ONSPD (Office for National Statistics Postcode Directory). This maps every UK postcode unit to its sector, district, LSOA, MSOA, and local authority. It is updated quarterly and available free from the ONS Open Geography Portal.

Loading real boundaries¶

from insurance_spatial.adjacency import from_geojson

# With a real boundary file
adj_real = from_geojson(
    "postcode_sectors_england_wales.geojson",
    area_col="PC_SECTOR",          # column name in your file
    connectivity="queen",           # standard for UK postcode geography
    fix_islands=True,               # connect Scilly Isles, IoW, etc.
)

print(f"Sectors loaded:  {adj_real.n}")
print(f"Components:      {adj_real.n_components()}  (want 1)")
print(f"Mean neighbours: {adj_real.neighbour_counts().mean():.2f}")
print(f"Scaling factor:  {adj_real.scaling_factor:.4f}")

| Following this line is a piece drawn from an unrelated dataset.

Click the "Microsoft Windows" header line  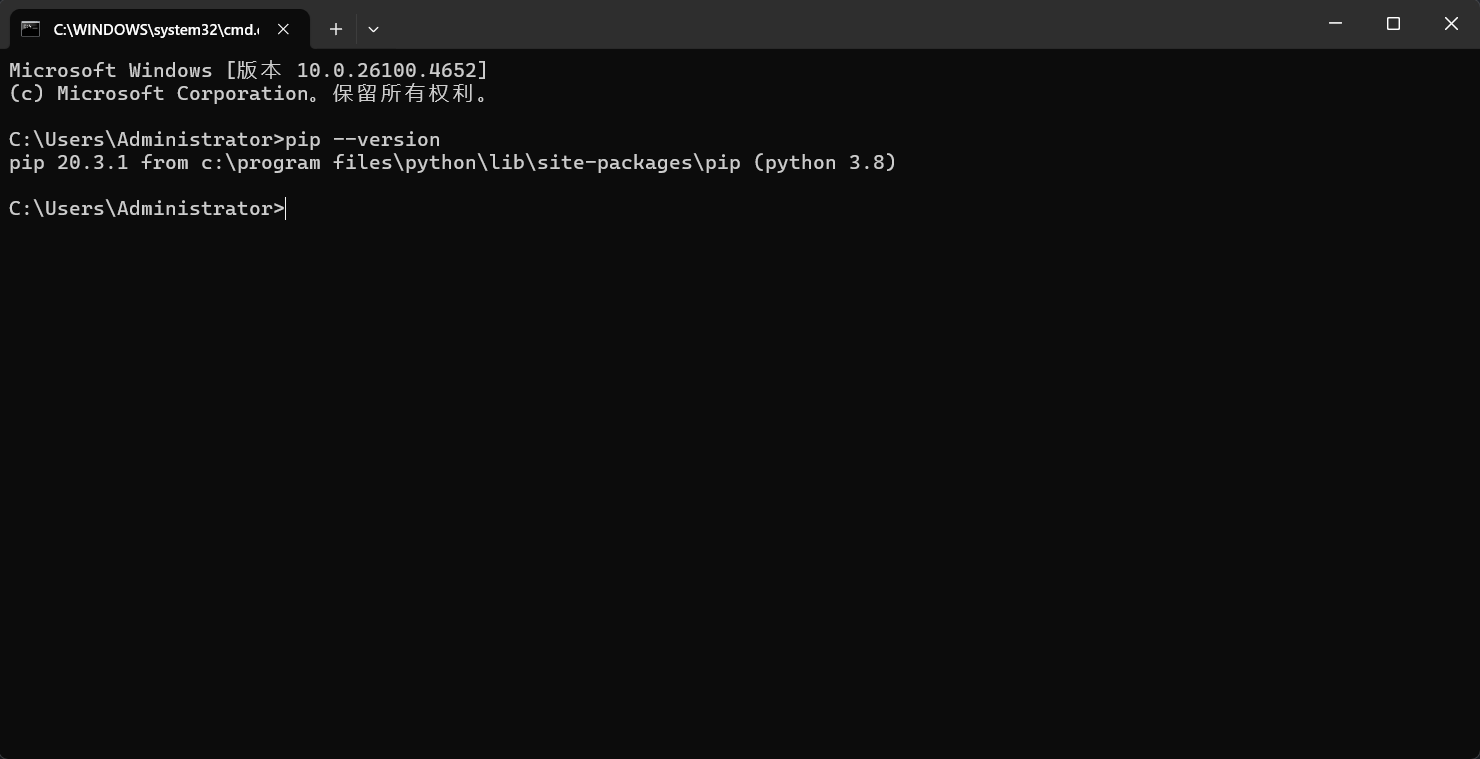(110, 70)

Computing the scaling factor for 11,200 sectors. The scaling factor computation requires eigenvalues of the N x N Laplacian matrix. The Laplacian of the postcode sector adjacency graph is sparse -- UK postcode sectors have on average 5--6 neighbours each, giving roughly 67,000 non-zero entries in an 11,200 x 11,200 matrix. A sparse eigensolver handles this in 30--120 seconds without forming the dense matrix. Run it once, cache the result, and pass it directly in subsequent runs:

# First run: compute and cache
scaling = adj_real.scaling_factor  # triggers computation
np.save("sector_scaling_factor.npy", np.array([scaling]))

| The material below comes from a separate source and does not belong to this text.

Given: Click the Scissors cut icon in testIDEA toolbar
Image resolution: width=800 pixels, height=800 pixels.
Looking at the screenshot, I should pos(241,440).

# Subsequent runs: load from cache
from insurance_spatial.adjacency import AdjacencyMatrix
scaling_cached = float(np.load("sector_scaling_factor.npy")[0])
adj_real_cached = AdjacencyMatrix(
    W=adj_real.W,
    areas=adj_real.areas,
    _scaling_factor=scaling_cached,
)

Computation time expectations¶

For N=11,200 postcode sectors with 4 chains of 1,000 draws on a 4-core Databricks cluster:

Scaling factor: 30--120 seconds (one-off, uses sparse eigensolver)
Sampling: 20--40 minutes total
Diagnostics and relativity extraction: 2--5 minutes

Use nutpie for a 2--5x speedup on the sampling phase:

%pip install nutpie --quiet
dbutils.library.restartPython()

After restart, nutpie is detected automatically by insurance-spatial. The sampler selection is silent if nutpie is found and warns if it is not. You do not need to change any other code.

For district-level analysis (N≈3,000 UK postcode districts), the full pipeline runs in under 15 minutes without nutpie.